Data items:
----
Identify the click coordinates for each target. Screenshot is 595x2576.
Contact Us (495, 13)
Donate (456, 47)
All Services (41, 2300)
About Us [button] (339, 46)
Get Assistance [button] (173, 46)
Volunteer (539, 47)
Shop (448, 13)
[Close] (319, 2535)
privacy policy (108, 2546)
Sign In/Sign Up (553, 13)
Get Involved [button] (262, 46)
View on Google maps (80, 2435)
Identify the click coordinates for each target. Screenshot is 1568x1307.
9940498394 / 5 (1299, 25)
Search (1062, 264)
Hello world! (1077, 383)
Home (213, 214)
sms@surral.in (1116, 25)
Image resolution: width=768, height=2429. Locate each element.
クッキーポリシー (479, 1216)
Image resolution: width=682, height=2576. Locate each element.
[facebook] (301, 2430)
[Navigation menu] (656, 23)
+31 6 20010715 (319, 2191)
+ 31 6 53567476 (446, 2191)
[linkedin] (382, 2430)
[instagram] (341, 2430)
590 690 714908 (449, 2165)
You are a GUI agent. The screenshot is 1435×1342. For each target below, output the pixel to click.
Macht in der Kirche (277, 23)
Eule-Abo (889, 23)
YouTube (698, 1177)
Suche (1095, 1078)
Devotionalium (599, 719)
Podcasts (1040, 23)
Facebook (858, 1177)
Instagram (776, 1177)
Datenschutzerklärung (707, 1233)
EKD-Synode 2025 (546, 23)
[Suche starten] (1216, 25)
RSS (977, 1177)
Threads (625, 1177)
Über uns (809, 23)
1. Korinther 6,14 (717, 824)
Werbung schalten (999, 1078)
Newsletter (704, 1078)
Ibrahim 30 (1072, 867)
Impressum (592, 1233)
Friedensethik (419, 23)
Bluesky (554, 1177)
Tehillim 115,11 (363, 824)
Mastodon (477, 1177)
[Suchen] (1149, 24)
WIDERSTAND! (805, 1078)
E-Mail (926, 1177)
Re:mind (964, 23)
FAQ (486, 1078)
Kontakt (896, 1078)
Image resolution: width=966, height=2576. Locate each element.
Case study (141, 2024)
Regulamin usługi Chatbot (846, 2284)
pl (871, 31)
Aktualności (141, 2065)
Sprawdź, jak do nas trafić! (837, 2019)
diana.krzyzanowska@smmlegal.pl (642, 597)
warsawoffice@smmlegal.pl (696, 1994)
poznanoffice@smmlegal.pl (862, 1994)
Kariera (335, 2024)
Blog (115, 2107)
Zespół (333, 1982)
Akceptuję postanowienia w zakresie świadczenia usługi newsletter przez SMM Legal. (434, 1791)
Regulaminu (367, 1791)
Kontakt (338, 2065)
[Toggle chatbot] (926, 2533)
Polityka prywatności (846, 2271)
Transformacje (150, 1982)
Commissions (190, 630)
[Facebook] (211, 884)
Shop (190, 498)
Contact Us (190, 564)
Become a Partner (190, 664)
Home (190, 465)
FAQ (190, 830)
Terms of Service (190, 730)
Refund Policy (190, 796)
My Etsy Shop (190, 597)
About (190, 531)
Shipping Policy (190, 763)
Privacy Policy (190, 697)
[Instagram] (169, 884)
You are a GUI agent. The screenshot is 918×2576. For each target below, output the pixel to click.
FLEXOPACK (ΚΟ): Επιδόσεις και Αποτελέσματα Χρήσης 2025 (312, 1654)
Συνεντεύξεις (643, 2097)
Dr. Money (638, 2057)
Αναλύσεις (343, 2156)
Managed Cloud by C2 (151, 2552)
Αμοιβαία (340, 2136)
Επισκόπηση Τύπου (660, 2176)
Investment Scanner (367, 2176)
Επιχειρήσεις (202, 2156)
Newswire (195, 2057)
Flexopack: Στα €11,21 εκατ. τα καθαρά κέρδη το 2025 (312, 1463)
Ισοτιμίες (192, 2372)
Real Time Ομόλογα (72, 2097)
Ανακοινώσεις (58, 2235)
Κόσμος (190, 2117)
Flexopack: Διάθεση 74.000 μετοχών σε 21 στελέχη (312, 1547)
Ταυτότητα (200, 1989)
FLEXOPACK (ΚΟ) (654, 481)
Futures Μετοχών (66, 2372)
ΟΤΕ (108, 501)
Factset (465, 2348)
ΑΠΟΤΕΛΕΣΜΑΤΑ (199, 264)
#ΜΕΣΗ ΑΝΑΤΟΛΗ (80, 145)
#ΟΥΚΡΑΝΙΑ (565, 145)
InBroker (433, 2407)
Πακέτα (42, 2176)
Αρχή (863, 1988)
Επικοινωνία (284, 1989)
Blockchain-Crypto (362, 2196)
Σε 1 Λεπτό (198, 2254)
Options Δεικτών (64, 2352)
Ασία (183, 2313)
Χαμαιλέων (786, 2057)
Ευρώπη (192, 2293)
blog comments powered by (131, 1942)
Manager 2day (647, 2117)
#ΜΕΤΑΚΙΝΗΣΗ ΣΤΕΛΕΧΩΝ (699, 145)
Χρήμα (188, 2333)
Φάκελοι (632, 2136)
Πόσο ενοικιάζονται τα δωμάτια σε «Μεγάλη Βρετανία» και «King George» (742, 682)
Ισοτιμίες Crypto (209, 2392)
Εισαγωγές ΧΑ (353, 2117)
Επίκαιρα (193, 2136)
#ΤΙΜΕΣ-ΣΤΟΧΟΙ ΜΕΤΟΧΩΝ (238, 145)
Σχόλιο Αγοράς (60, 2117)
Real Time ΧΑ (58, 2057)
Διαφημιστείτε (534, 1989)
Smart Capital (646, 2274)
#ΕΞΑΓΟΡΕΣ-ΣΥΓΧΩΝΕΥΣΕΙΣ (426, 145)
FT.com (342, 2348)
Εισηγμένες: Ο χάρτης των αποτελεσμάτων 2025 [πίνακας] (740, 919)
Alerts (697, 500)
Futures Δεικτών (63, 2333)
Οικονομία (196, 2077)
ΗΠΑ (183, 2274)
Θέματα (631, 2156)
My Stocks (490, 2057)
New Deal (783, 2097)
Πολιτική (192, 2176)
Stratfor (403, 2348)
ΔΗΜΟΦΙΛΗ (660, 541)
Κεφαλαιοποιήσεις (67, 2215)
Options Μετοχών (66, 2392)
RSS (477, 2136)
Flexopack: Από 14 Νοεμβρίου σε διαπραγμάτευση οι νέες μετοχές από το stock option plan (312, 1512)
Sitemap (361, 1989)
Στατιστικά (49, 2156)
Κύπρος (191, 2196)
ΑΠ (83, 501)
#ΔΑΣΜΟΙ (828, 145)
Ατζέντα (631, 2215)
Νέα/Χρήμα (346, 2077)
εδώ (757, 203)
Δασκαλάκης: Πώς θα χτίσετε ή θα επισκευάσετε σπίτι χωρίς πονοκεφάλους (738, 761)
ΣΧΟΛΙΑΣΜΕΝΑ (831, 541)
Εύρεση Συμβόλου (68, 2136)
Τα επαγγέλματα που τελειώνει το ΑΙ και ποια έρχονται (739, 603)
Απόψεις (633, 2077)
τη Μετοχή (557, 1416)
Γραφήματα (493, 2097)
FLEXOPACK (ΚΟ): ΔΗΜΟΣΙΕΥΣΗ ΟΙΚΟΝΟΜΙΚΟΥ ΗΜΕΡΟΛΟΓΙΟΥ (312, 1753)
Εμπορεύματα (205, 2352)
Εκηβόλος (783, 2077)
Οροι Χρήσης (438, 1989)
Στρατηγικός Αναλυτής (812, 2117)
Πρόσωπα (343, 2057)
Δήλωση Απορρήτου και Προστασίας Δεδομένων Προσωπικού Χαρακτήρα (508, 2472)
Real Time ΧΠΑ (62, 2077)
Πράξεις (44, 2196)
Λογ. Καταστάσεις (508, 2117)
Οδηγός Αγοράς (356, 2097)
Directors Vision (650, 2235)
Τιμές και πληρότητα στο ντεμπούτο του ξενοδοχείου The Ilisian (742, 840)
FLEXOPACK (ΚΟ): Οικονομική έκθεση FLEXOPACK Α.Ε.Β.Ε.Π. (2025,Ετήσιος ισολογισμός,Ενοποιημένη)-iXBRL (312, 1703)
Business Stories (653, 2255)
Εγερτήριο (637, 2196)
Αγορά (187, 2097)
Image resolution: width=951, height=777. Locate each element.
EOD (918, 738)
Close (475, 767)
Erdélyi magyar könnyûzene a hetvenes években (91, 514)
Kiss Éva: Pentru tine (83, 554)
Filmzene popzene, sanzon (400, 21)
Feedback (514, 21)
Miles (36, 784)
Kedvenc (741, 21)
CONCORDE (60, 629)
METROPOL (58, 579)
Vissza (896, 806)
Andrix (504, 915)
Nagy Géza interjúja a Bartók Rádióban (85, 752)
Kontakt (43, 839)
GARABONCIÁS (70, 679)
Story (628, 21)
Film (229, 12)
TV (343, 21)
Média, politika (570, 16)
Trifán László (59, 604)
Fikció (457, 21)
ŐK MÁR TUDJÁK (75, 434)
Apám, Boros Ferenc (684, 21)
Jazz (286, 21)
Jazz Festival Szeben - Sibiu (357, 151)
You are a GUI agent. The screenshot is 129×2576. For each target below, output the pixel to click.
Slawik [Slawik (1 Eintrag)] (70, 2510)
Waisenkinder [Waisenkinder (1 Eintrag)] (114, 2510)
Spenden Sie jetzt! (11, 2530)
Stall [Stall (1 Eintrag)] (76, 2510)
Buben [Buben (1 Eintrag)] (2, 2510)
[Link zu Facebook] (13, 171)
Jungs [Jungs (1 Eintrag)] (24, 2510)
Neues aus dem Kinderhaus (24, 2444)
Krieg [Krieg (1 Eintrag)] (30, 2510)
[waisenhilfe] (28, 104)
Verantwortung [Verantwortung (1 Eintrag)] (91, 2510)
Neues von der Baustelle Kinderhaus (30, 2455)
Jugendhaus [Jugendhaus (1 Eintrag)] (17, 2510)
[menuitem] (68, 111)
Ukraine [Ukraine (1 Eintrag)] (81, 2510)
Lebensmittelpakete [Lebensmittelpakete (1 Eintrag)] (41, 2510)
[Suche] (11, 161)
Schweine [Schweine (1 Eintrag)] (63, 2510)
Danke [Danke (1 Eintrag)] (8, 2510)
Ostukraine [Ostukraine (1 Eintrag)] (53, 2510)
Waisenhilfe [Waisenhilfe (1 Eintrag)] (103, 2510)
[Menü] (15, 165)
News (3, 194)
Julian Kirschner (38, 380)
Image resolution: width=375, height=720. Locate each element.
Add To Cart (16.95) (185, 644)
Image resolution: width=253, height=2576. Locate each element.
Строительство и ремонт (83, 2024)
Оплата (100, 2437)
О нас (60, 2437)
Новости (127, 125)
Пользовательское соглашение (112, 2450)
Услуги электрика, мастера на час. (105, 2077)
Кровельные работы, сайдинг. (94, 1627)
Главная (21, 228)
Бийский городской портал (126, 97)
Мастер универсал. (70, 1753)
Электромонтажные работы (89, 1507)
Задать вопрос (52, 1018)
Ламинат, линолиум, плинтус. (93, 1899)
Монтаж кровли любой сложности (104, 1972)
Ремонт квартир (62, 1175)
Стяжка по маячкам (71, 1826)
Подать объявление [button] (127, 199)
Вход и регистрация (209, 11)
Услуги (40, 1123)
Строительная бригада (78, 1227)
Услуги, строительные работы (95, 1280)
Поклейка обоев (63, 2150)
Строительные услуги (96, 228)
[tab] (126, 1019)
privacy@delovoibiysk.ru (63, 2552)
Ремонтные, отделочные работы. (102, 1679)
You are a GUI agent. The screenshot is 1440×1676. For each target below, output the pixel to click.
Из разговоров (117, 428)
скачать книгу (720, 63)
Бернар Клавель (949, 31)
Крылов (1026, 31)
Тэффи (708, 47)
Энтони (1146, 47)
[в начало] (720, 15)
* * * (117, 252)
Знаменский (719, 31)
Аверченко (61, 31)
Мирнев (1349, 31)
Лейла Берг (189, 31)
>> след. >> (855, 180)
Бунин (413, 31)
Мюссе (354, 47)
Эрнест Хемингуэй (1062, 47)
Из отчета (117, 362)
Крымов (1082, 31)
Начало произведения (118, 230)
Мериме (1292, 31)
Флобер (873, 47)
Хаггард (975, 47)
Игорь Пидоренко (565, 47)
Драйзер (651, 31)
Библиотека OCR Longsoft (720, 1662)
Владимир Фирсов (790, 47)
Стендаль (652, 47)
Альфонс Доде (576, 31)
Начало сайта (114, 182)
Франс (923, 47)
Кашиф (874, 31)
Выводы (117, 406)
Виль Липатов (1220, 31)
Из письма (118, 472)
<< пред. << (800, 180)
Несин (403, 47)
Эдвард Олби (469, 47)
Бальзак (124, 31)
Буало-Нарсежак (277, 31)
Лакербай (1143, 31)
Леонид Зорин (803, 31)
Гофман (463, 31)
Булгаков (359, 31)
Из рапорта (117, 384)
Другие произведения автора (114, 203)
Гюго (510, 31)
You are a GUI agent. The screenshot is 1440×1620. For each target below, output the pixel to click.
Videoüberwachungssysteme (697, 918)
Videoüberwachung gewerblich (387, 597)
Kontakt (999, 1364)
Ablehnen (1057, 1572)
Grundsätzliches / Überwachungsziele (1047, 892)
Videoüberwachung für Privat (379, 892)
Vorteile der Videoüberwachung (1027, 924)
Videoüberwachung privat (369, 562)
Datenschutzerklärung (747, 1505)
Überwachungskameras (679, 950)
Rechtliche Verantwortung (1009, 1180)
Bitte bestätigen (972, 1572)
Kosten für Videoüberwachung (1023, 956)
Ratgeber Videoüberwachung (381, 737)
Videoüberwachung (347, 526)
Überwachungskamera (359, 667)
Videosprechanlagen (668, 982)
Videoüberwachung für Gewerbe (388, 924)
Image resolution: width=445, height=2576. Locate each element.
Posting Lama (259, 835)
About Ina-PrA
----
▶ Exercise task
Copy out the records word for word, starting with the line that contains "Ламинат, линолиум, плинтус. (93, 1899)" and ending with the line that contains "Überwachungskameras (679, 950)". Include both of those lines.

▶ Solution to this problem
Ламинат, линолиум, плинтус. (93, 1899)
Монтаж кровли любой сложности (104, 1972)
Ремонт квартир (62, 1175)
Стяжка по маячкам (71, 1826)
Подать объявление [button] (127, 199)
Вход и регистрация (209, 11)
Услуги (40, 1123)
Строительная бригада (78, 1227)
Услуги, строительные работы (95, 1280)
Поклейка обоев (63, 2150)
Строительные услуги (96, 228)
[tab] (126, 1019)
privacy@delovoibiysk.ru (63, 2552)
Ремонтные, отделочные работы. (102, 1679)
You are a GUI agent. The screenshot is 1440×1676. For each target below, output the pixel to click.
Из разговоров (117, 428)
скачать книгу (720, 63)
Бернар Клавель (949, 31)
Крылов (1026, 31)
Тэффи (708, 47)
Энтони (1146, 47)
[в начало] (720, 15)
* * * (117, 252)
Знаменский (719, 31)
Аверченко (61, 31)
Мирнев (1349, 31)
Лейла Берг (189, 31)
>> след. >> (855, 180)
Бунин (413, 31)
Мюссе (354, 47)
Эрнест Хемингуэй (1062, 47)
Из отчета (117, 362)
Крымов (1082, 31)
Начало произведения (118, 230)
Мериме (1292, 31)
Флобер (873, 47)
Хаггард (975, 47)
Игорь Пидоренко (565, 47)
Драйзер (651, 31)
Библиотека OCR Longsoft (720, 1662)
Владимир Фирсов (790, 47)
Стендаль (652, 47)
Альфонс Доде (576, 31)
Начало сайта (114, 182)
Франс (923, 47)
Кашиф (874, 31)
Выводы (117, 406)
Виль Липатов (1220, 31)
Из письма (118, 472)
<< пред. << (800, 180)
Несин (403, 47)
Эдвард Олби (469, 47)
Бальзак (124, 31)
Буало-Нарсежак (277, 31)
Лакербай (1143, 31)
Леонид Зорин (803, 31)
Гофман (463, 31)
Булгаков (359, 31)
Из рапорта (117, 384)
Другие произведения автора (114, 203)
Гюго (510, 31)
You are a GUI agent. The screenshot is 1440×1620. For each target below, output the pixel to click.
Videoüberwachungssysteme (697, 918)
Videoüberwachung gewerblich (387, 597)
Kontakt (999, 1364)
Ablehnen (1057, 1572)
Grundsätzliches / Überwachungsziele (1047, 892)
Videoüberwachung für Privat (379, 892)
Vorteile der Videoüberwachung (1027, 924)
Videoüberwachung privat (369, 562)
Datenschutzerklärung (747, 1505)
Überwachungskameras (679, 950)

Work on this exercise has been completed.